---- DATA FOR THIS EXERCISE

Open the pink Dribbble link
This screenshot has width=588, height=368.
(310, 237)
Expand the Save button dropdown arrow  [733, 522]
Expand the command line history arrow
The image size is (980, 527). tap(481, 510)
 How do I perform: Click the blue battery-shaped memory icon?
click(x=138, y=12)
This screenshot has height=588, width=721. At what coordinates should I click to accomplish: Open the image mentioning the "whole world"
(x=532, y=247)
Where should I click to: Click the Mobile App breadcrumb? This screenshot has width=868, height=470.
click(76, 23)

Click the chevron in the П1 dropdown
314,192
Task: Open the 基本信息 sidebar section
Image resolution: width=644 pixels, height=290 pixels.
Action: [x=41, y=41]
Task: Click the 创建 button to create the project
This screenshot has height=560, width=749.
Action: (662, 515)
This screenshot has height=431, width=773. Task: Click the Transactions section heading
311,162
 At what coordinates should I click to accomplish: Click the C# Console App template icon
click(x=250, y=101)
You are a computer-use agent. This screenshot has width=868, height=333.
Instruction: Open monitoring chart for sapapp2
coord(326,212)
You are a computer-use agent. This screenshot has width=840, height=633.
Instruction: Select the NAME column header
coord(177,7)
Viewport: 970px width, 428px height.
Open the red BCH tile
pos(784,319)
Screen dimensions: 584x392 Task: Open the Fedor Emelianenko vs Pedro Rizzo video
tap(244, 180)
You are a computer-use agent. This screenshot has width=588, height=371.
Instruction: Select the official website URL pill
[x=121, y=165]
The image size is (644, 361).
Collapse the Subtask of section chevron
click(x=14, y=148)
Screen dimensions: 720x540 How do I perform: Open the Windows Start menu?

--------

- _WORK TO BE COMPLETED_: Repeat the lines above, from the one containing "The image size is (644, 361)." to the final line, word for word and with nothing else.

- _ANSWER TO THIS PROBLEM_:
The image size is (644, 361).
Collapse the Subtask of section chevron
click(x=14, y=148)
Screen dimensions: 720x540 How do I perform: Open the Windows Start menu?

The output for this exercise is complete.